EXERCISE DIRECTIONS:
Copy each line of the records exactly, stopping only after the line that contains "Task: Toggle fullscreen mode in Zoom row" has been written, and leave pictures out.

=== RECORDS SUPPLIED ===

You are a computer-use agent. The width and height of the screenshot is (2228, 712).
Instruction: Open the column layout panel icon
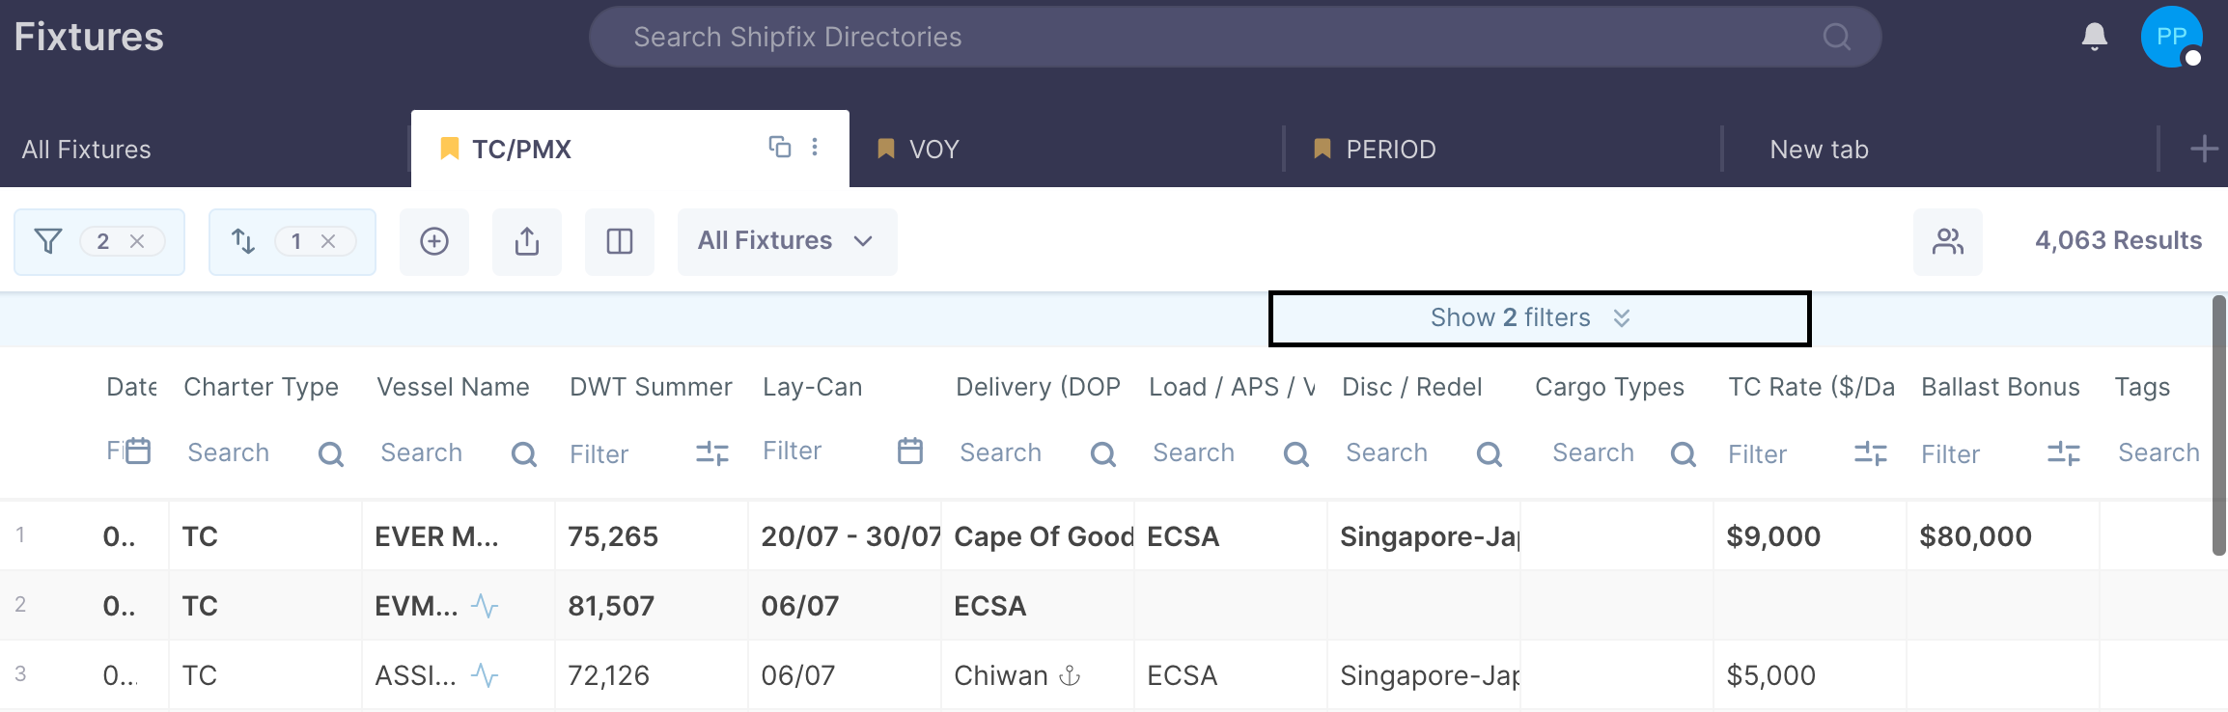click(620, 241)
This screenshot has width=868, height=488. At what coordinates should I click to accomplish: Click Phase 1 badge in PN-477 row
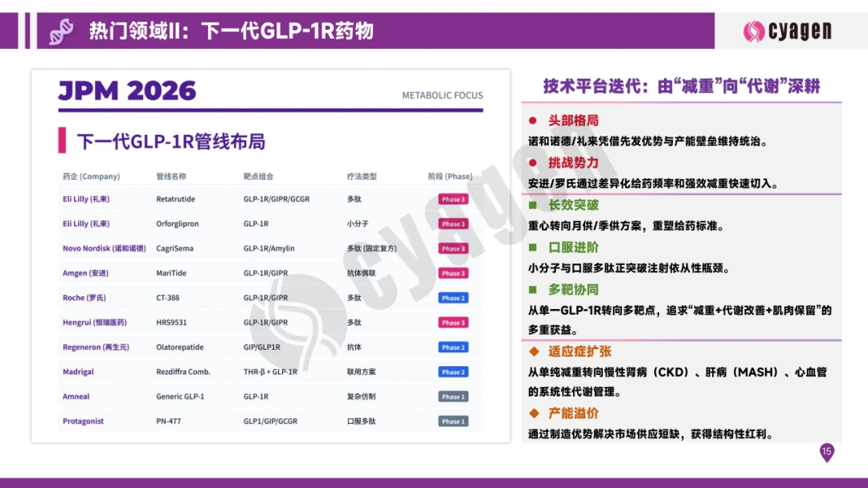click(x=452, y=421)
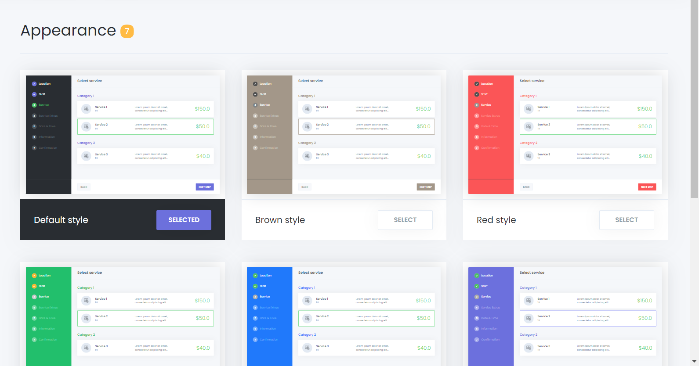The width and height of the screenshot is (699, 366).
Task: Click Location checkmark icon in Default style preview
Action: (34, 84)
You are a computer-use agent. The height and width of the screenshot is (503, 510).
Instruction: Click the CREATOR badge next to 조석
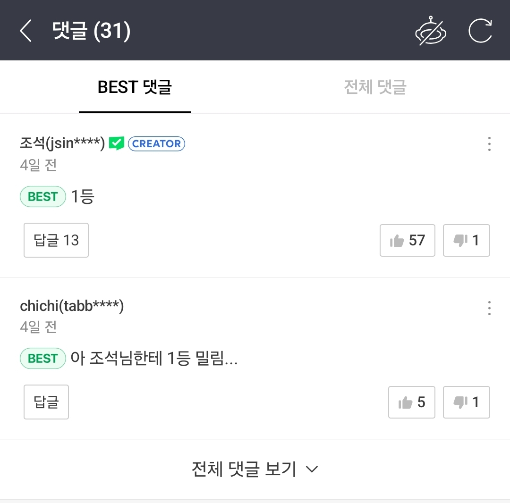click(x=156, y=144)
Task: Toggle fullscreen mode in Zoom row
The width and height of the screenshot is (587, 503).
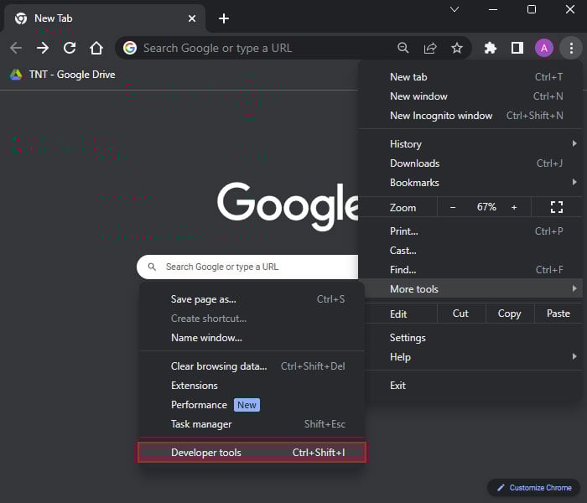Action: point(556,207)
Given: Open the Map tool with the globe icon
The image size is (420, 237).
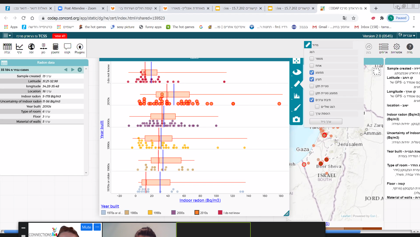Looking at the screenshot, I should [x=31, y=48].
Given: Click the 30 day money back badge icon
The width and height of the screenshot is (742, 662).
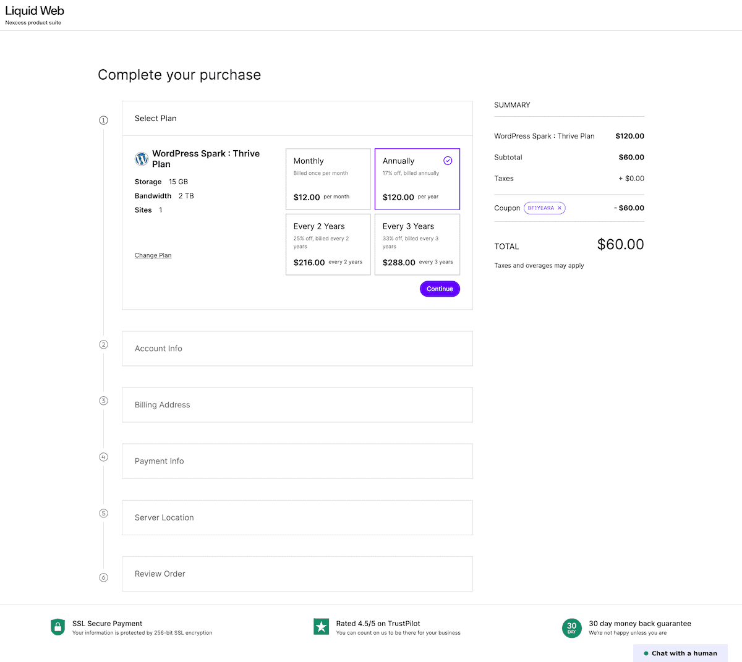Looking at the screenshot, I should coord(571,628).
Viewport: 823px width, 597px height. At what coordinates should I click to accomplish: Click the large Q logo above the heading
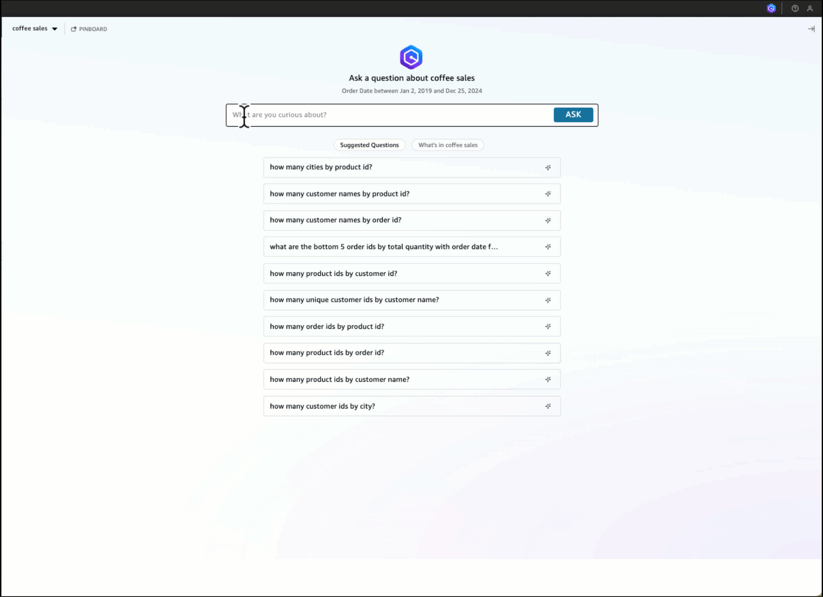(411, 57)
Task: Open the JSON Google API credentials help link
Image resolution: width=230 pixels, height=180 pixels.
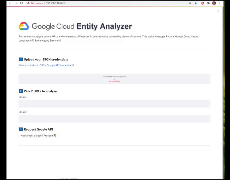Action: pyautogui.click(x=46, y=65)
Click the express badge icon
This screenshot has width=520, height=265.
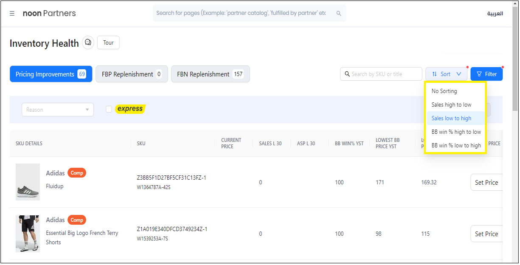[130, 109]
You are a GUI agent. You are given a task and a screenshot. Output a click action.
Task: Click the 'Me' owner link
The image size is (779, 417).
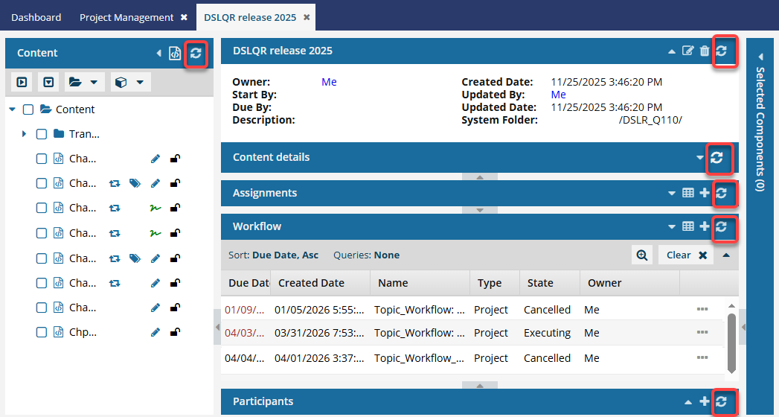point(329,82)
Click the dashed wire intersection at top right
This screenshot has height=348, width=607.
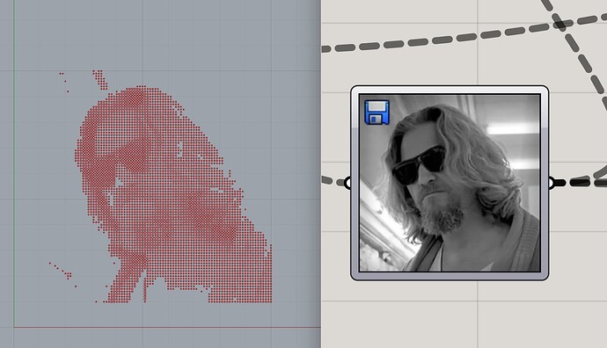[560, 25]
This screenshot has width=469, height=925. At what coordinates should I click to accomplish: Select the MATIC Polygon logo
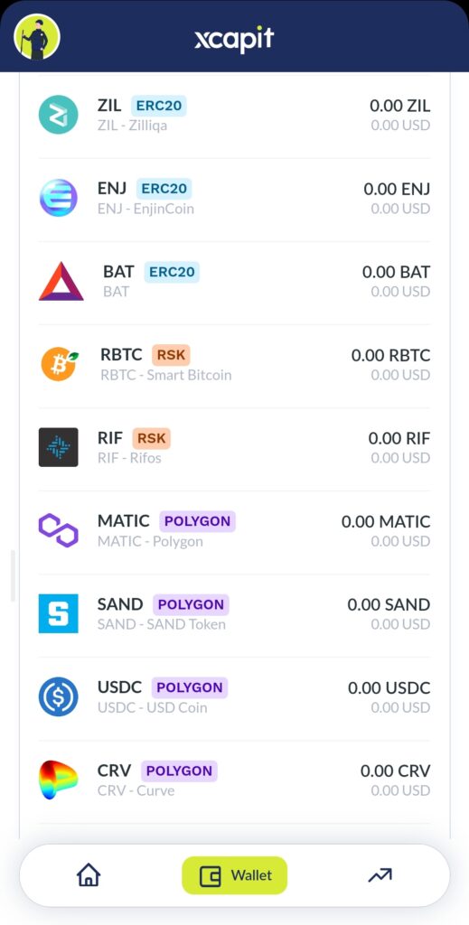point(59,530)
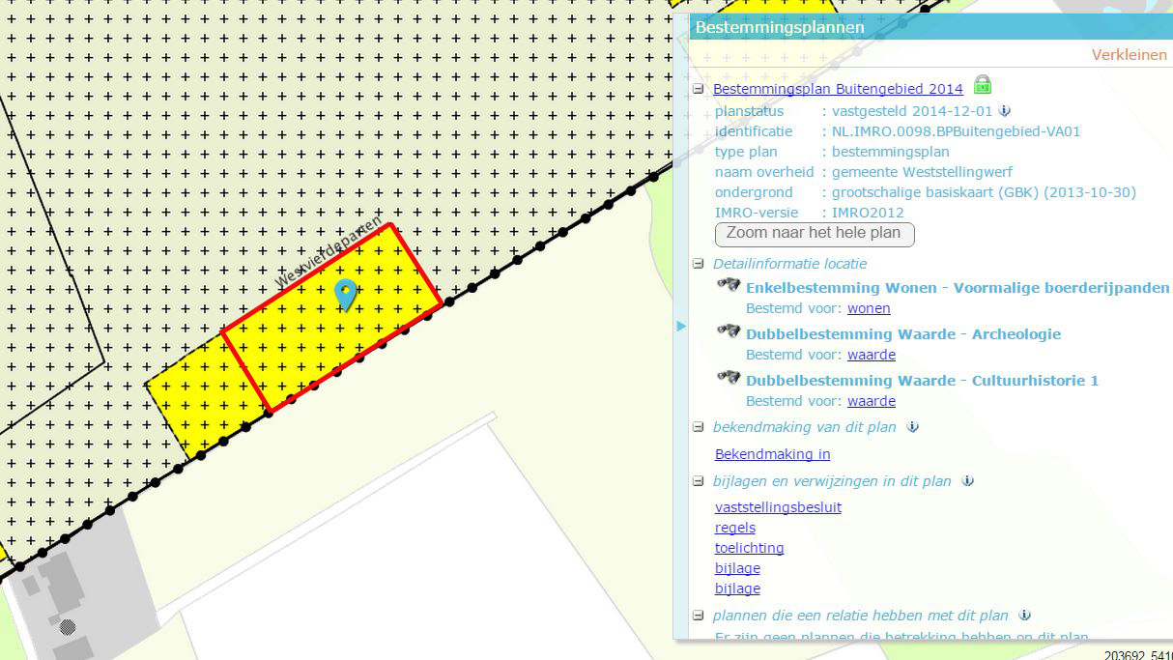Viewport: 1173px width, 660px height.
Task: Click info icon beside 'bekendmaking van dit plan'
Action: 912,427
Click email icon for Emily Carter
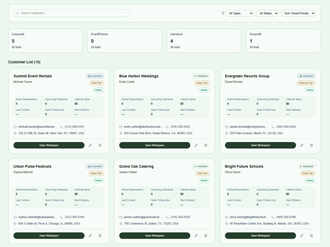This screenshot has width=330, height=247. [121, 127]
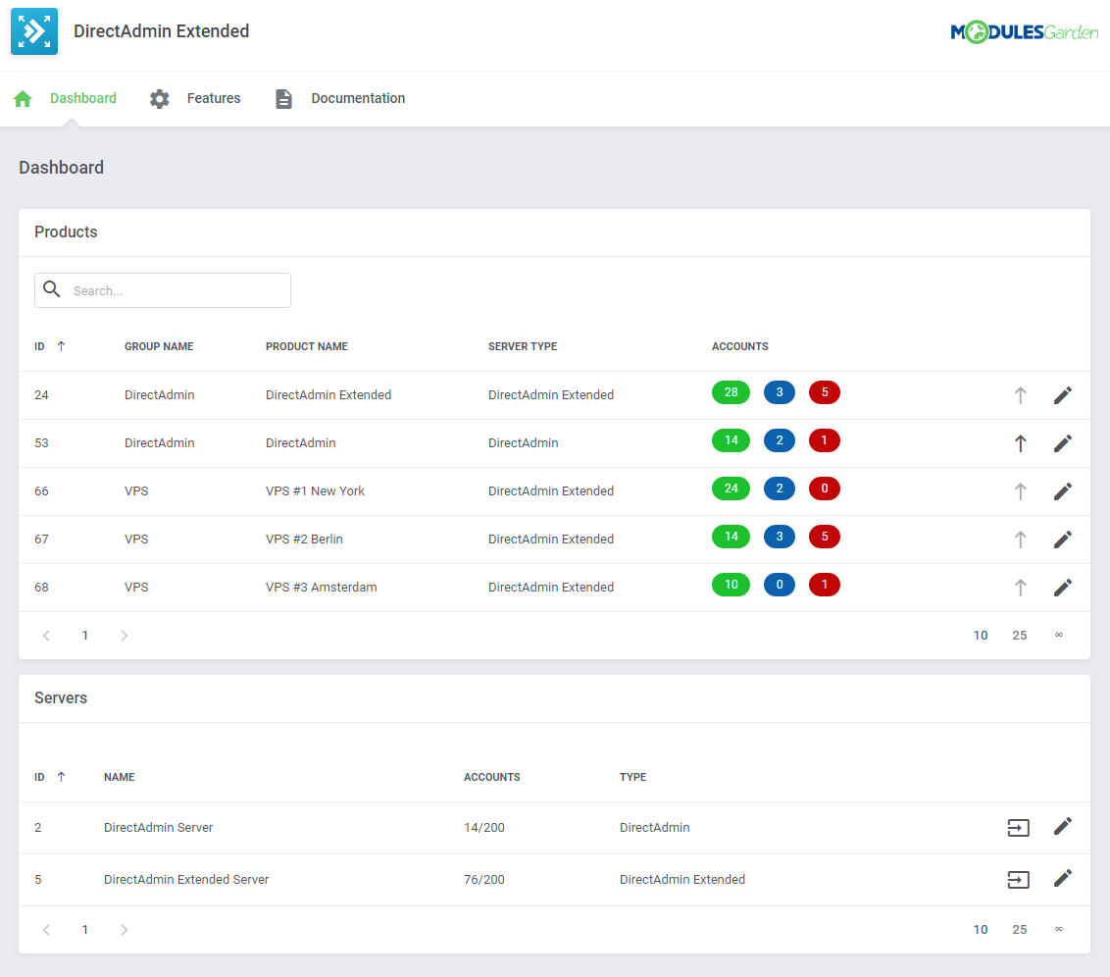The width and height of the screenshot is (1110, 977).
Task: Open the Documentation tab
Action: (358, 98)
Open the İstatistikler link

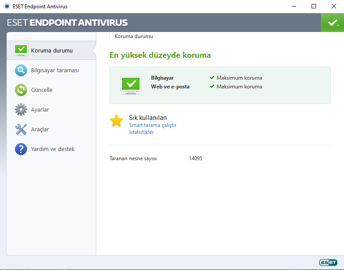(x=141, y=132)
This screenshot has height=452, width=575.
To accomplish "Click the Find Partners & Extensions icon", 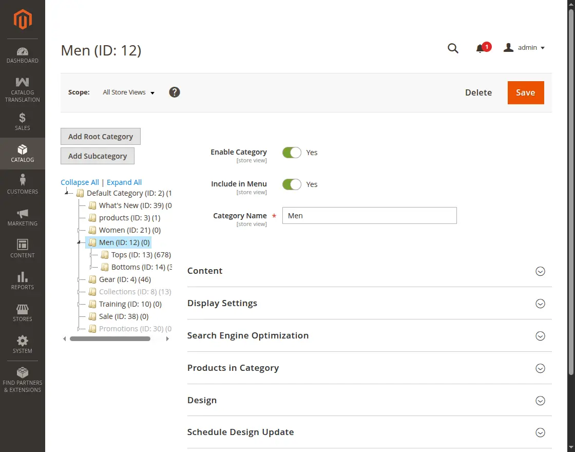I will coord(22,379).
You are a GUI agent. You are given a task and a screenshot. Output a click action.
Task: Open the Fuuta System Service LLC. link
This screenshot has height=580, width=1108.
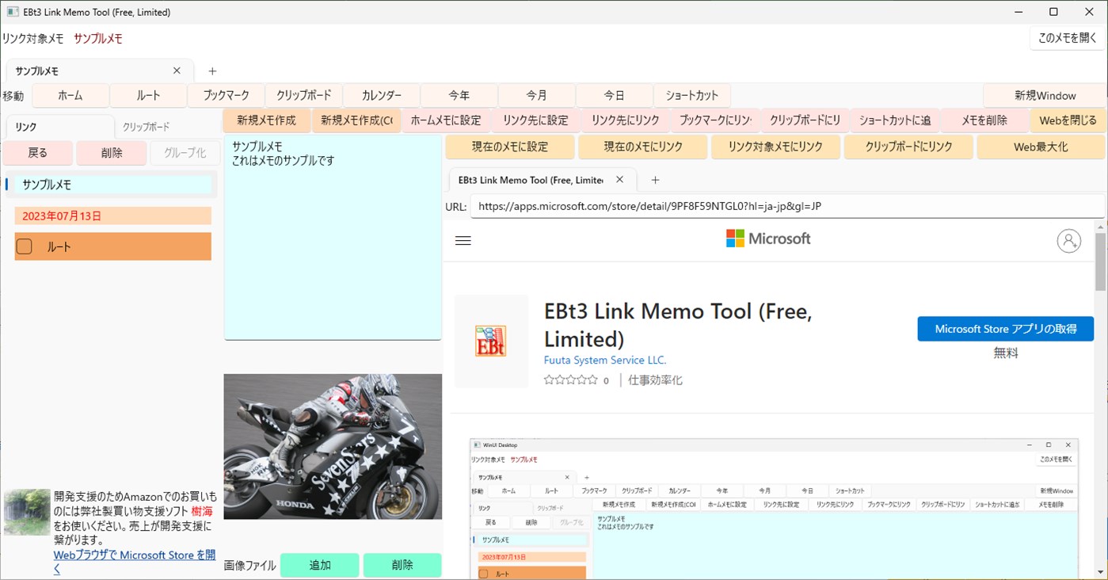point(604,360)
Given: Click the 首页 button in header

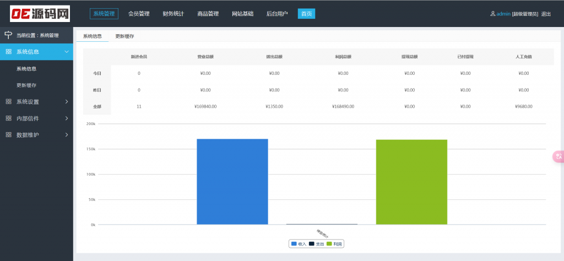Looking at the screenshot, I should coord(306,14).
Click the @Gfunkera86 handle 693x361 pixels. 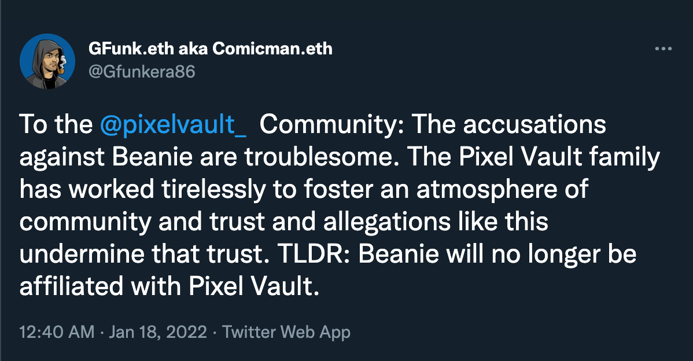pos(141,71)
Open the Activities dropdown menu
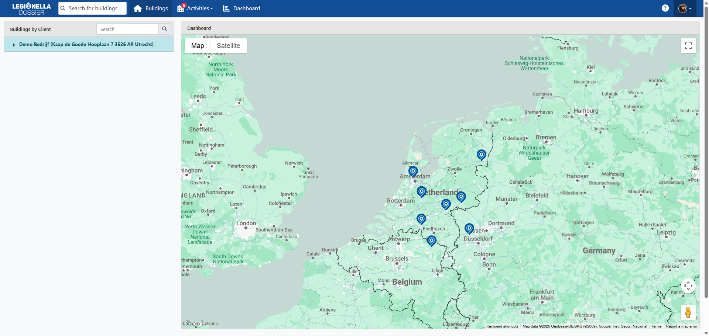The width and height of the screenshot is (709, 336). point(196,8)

===

WRITTEN ANSWER:
You are a computer-use agent. The width and height of the screenshot is (2228, 712).
Instruction: Open the column layout panel icon
click(620, 241)
This screenshot has width=868, height=488. At what coordinates should I click to accomplish: Click Phase 1 badge in PN-477 row
click(x=452, y=421)
The width and height of the screenshot is (699, 366).
Task: Click Location checkmark icon in Default style preview
Action: (34, 84)
You are a computer-use agent. The height and width of the screenshot is (503, 510).
Instruction: Click the CREATOR badge next to 조석
click(x=156, y=144)
Task: Toggle fullscreen mode in Zoom row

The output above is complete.